別に本を借りた事を後悔している訳じゃない。
「と、とにかく!ちょっと歩こうってばよ!」
まあこのまま立ち話もなんだしなってシカマルが同意したので、そのままぷらぷらと
二人で当ても無く歩き出す。
「あの本、意外とおもしれーだろ」
ふいに思い出したように聞かれる。
「ああ!なんか将棋の本のくせに、ちょっと違ってて面白いってば!」
そっかと笑うシカマル。その顔は穏やかだ。
あの本、後半は将棋の話なんだけどそれだけじゃないって感じの話なのだ。
んー、何っての?将棋を通して他の事にも通じるみたいな?
こんな本をシカマルは下忍の頃、既に読んでいたのかと思うとちょっと悔しくなった。
まあそりゃ、俺は頭脳派じゃないけどさ。
そんでもって、シカマルのそんな素質を見抜いたアスマ先生にちょっとびっくりした。
アスマ先生って正直そんなにやる気がある先生には見えなかったし。
まあそんな事言ったらカカシ先生だって似た様なスタイルなんだけどさ。
そーいやイルカ先生だってすっげぇ驚いてたもん。俺とドベコンビだったシカマルが
いきなり同期のみんなの中で真っ先に中忍になって、更になんか頭も良かったって
聞いてさ〜。まーめっちゃ喜んでたけども。
「アスマ先生かー」
思わず口からポロっと出てしまった。
「あー、何だよ」
その口調に、シカマルはもう動揺しないんだなってちょっと関心しつつ再び口を開く。
「カカシ先生、あの本見てちょっと懐かしそうだった。
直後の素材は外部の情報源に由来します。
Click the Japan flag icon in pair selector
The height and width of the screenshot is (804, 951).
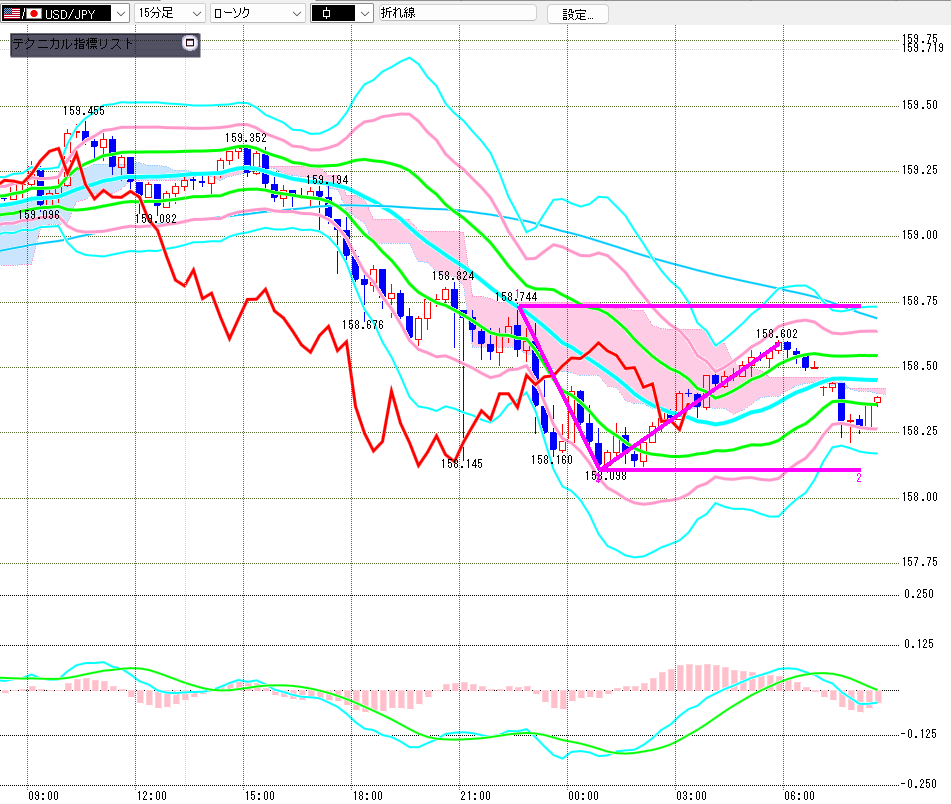point(32,14)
なんか意外だったなー」
「あー、あの二人結構仲良かったみたいだしな」
「え?そうなの?」
普通に軽〜く友だちなのかと思ってた。なーんか何度も言うようだけど、カカシ先生
いっつもあんなだし。
「お前カカシ先生とは仲よさそうなのに、知らなかったの意外だな」
「うえっ?」
逆に聞かれてこっちが驚いた。
そういえば俺ってばカカシ先生の事ってあんまり知らないかも…?
思わずドーンと落ち込む俺にシカマルが笑う。
「まあカカシ先生にはそーゆーのがいいんだよ、きっと」
「ほえ?何で?」
意味が分からずポカンと見やる。
おま…ちょっとアホ面になってっぞと余計な一言と。
「カカシ先生って上忍で元スゴ腕の暗部だろ。だったら俺らにゃまだ想像も出来ねー
ような任務とか、経験色々こなしてきてんだろーけどよ。そんなん、わかりっこねぇし、
そもそも当事者じゃねえ奴がよ…って」
あー、なんか言いたいことと違うなーってガリガリ頭をかくシカマルを黙って見る。
「…まあ噂とか聞いて分かったよーな振りをするんじゃなくてな。今の、そのまんまの
カカシ先生を真正面からちゃんと見てるお前の方が、きっとあの人にとってもいいん
じゃねえかって思っただけだよ」
あーなんか言いたいこと伝えるって難しいなってシカマルは頭をかいてるから、本当
はもっと伝えたいことがあるのかもしんないけど俺には今の言葉だけで充分だった。
「そっか。そうだといいな」
「いいじゃねーか、これから色々知っていけばよ」
今更焦ったって過去にゃ追いつけねーからよって、なんだか見たことない顔して言う
から俺は再びポカンとシカマルを見やった。
そう言えば俺も背が伸びたけど、昔と視線の位置が変わってないとどうでもいい事に
気付いたり。
「だからナルト、アホ面になってっぞ」
呆れたようなシカマルにハッと我に返る。
「ムキー、なってねえってばよ!」
「ほんっと、お前はかわんねーなあ…」
やれやれと肩をすくめるシカマルに更にくってかかろうとして。
「ま、それによ。弟子が師匠を越える姿を見せてやるってのもきっとおもしれーぜ」
シカマルが今度はこっちを見てニヤってどっかで見たことある顔をした。
「いいな、ソレおもしろそうだってばよ」
やっぱりカカシ先生を一度は心底、驚かせてやりたいもんね。
ニシシと笑ってると思い出した。あの笑い顔、アスマ先生だ。
弟子は師匠に似るって本当だったんだなっーてこっそり思った。
一楽でラーメン食べて家に帰った俺はふと。
「どーうしよう、エロ仙人みたくなったら…」
ちょっと余計な心配をしてみたりした。